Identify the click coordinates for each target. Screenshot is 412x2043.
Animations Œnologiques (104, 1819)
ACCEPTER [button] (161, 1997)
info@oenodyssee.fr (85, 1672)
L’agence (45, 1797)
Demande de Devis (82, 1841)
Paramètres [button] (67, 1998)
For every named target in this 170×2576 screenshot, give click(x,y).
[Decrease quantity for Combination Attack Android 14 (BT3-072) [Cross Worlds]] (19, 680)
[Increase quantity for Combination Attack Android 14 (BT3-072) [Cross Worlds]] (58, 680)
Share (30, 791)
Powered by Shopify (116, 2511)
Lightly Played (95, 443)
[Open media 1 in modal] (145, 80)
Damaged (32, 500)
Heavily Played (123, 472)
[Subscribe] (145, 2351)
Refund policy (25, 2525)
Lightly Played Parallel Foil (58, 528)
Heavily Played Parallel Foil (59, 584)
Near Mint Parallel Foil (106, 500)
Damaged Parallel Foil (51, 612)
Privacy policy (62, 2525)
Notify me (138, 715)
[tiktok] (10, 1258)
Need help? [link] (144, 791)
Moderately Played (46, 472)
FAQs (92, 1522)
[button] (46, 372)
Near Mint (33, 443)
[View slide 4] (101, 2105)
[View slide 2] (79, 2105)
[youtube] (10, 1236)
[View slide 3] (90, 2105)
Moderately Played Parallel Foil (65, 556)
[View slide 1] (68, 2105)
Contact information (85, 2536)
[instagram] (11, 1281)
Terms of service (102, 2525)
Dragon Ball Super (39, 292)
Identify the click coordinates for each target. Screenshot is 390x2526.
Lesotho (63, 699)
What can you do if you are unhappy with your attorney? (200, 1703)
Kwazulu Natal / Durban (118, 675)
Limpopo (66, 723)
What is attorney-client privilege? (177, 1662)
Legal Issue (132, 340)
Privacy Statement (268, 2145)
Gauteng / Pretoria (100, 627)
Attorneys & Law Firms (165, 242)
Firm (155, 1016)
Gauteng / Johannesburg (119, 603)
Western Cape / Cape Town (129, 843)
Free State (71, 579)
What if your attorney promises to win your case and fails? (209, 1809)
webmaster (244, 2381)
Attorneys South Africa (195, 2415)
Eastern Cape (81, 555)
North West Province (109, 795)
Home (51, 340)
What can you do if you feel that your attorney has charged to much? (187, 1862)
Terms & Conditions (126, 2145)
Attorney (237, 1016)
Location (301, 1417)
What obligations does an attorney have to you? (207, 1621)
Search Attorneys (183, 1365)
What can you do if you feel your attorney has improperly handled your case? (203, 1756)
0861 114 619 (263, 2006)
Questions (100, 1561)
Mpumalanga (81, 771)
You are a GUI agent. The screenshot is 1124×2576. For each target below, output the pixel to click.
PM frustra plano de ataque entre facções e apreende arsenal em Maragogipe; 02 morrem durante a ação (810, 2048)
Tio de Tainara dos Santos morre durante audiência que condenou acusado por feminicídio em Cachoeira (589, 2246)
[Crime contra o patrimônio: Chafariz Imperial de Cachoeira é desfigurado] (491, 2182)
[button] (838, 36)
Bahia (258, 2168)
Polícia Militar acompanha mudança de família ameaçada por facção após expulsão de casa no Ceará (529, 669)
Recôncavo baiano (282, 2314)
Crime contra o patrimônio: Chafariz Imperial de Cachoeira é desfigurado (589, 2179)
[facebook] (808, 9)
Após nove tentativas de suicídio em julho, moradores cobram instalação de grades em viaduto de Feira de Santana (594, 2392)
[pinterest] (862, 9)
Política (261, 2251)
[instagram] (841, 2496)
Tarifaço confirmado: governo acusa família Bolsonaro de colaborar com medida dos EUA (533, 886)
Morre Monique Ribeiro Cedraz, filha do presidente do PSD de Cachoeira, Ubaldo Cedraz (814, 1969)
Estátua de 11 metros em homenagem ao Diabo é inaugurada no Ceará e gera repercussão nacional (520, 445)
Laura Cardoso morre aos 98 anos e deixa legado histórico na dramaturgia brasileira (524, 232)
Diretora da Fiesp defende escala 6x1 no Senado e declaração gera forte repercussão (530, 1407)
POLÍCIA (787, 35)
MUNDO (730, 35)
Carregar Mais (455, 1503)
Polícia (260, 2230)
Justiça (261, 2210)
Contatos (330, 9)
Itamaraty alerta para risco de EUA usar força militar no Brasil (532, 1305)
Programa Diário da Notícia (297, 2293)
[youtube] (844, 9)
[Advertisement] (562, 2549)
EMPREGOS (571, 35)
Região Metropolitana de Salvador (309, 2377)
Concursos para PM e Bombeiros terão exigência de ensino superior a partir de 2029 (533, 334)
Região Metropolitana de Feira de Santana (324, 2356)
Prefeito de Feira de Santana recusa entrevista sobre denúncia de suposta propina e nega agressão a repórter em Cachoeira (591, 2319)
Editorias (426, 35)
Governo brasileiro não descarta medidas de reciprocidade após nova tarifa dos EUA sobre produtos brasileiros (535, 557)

====

Task prompt
Only a number is wanted here: how many lines of the records above include the string "target"?

The completed task
4